Chemoinformatics Curiosities: A Chemical Educator’s Perspective on InChI
When it comes to machine-readable representations of molecules, I grew up with SMILES. A SMILES string reflects the connectivity and stereochemistry of a molecular structure, and may be generated from any number of other machine-readable formats, such as MOL and CML. SMILES strings are becoming ubiquitous on the web, thanks to giants like Wikipedia. They’re nice because they’re fairly short and readable—the SMILES string for ethane is simply “CC,” for example.
That said, the limitations of SMILES are difficult to ignore. The same readability that makes SMILES appealing to human eyes limits its scope significantly. The innards of the SMILES algorithm(s) are fairly simple from a chemist’s perspective, and do not take into account spontaneous structural changes like tautomerization (or even the structural equivalence of resonance forms). There are multiple algorithms, meaning there is not, strictly speaking, a one-to-one relationship between structure and SMILES string. Finally, SMILES is a proprietary format whose algorithms are kept under lock and key—with the notable exception of the OpenSMILES project.
IUPAC, chemistry’s own group of nerds with a nomenclature fetish, has been working to remedy this situation for over a decade. Their machine-readable format, the International Chemical Identifier or “InChI” (en-chee), reflects a completely different philosophy from the SMILES approach. The goal of InChI is not to fully represent molecular structure, but to generate a unique identifier for a particular compound, given a structural representation. The InChI folks recognized that molecules can be represented with varying levels of detail, and that we may not necessarily need all the details to uniquely identify a particular compound. Many species, for example, can be singled out by their molecular formulas and connectivity alone. H2 is a nice example—to uniquely identify H2, all we really need is its molecular formula and knowledge that the H’s are bound together. More complex compounds, such as those that may possess stereoisomers, need more details in their identifier.
InChI uses “layers” to represent the various levels of complexity associated with molecular compounds. Layers include things like charge, connectivity, and stereochemistry. The InChI algorithm generates layers associated with a compound until its description is unique (but, again, not necessarily until its structure is fully specified). Mirroring how the human understanding of chemistry has evolved over the years, very basic aspects of the compound such as its formula and connectivity are listed first, followed by more complicated features such as stereochemistry and isotopes. The layers of information are unique for a particular compound, but may not permit reconstruction of a precise structure. This is particularly true where resonance forms and tautomers may be involved. For example, all four of the following structures fall under the banner of the same InChI.

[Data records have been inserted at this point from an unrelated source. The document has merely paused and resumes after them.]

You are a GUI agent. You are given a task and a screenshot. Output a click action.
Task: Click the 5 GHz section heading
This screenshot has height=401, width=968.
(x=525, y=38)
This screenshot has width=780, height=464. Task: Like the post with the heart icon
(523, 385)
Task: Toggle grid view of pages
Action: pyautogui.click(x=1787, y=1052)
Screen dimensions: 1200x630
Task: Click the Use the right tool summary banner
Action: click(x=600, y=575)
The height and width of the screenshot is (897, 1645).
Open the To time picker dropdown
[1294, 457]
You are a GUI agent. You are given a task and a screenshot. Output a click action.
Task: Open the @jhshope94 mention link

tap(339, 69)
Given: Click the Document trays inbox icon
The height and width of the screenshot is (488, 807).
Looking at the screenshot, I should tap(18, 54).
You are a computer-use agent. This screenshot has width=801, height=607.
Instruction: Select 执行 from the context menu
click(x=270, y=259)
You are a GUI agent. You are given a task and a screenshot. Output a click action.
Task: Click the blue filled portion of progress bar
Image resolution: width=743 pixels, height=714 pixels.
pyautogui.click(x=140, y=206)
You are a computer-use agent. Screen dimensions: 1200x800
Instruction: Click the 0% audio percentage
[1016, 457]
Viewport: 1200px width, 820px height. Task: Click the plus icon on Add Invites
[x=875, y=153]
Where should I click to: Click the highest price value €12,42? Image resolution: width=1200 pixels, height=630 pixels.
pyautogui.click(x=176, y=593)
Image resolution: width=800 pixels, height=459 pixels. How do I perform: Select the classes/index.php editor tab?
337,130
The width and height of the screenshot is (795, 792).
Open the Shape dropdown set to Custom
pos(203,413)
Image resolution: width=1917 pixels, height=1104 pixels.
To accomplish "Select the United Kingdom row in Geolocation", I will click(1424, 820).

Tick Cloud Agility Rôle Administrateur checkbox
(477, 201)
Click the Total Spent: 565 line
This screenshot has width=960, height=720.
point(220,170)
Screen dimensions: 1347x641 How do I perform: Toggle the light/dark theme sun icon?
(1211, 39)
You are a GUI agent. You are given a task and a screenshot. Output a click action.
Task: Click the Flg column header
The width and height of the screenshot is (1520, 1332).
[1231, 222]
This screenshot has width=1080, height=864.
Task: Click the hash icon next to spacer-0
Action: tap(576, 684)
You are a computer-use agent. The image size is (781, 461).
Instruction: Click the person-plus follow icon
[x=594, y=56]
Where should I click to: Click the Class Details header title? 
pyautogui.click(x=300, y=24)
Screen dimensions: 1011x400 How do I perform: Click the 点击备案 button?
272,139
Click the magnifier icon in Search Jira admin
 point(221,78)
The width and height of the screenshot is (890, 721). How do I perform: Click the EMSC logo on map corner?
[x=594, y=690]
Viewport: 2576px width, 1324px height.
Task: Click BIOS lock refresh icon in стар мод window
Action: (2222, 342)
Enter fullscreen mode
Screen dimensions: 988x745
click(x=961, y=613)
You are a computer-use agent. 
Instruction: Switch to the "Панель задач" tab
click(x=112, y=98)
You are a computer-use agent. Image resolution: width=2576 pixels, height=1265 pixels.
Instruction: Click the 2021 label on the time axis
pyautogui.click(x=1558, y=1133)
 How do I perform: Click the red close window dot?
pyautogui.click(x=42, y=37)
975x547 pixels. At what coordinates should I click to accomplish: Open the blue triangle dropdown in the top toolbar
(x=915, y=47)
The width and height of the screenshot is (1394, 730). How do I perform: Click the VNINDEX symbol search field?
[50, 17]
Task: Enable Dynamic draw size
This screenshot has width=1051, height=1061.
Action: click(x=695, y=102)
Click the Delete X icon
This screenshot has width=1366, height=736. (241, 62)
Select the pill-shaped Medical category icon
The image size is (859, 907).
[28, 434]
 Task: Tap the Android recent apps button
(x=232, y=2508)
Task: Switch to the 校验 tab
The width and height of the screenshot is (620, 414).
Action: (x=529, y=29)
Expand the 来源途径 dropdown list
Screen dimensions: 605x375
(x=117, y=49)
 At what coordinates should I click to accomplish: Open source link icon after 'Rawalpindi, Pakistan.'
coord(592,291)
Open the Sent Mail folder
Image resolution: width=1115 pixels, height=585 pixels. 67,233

The InChI crew has recognized that it is often desirable to pass molecular structures around in the form of machine-readable strings, and that this requires a string that is not only unique, but also detailed enough to encode a single Lewis structure. An optional “AuxInfo” layer of the InChI can provide additional details so that a single Lewis structure can be reliably generated from the InChI string. For more details about the InChI specification, check out the InChI technical manual—it’s somewhat dry, but there are some very interesting examples peppered throughout. The InChI FAQ is great if you’re not interested in the grisly innards of the specification.
From an educational research perspective, machine-readable molecular representations play an important role in the constant push to analyze more student data more quickly. Clever solutions, such as Cooper’s OrganicPad, have been devised to convert structures in various input formats into machine-readable representations. Comparing a student’s input to a correct response supplied by an instructor (or to the input of other students) is necessary to extract useful information from students’ data, but the logic of making these comparisons can get complicated quickly. Here, algorithms like the one developed for InChI can help—the InChI group worries about things like normalization and standardization so the educational researcher doesn’t have to. InChI in particular is nice because simple comparisons (e.g., “do molecules a and b have the same molecular formula?”) can be made using simple string manipulation with no chemical logic. InChIs are also inherently flexible: as future generations learn more about relationships between structure and chemical properties, additional layers may be added without gutting the original algorithm and all the old InChIs made with it.
InChI is shackled, however, by its status as an identifier rather than a structural encoding. There is not a one-to-one correspondence of InChI string to structure. As a result, the inferences we can make about the structure corresponding to a particular InChI string are limited (without the AuxInfo and/or FixedH layers). SMILES has InChI beat on efficiency, as InChI strings are generally very long.
InChI does what IUPAC does best: it provides a unique name for a particular compound. I like to think of InChI as “IUPAC Nomenclature 2.0,” or “Nomenclature for Machines.” Its educational utility comes from the various levels of abstraction provided by the different layers, although for me, the exact value of this abstraction is still unclear.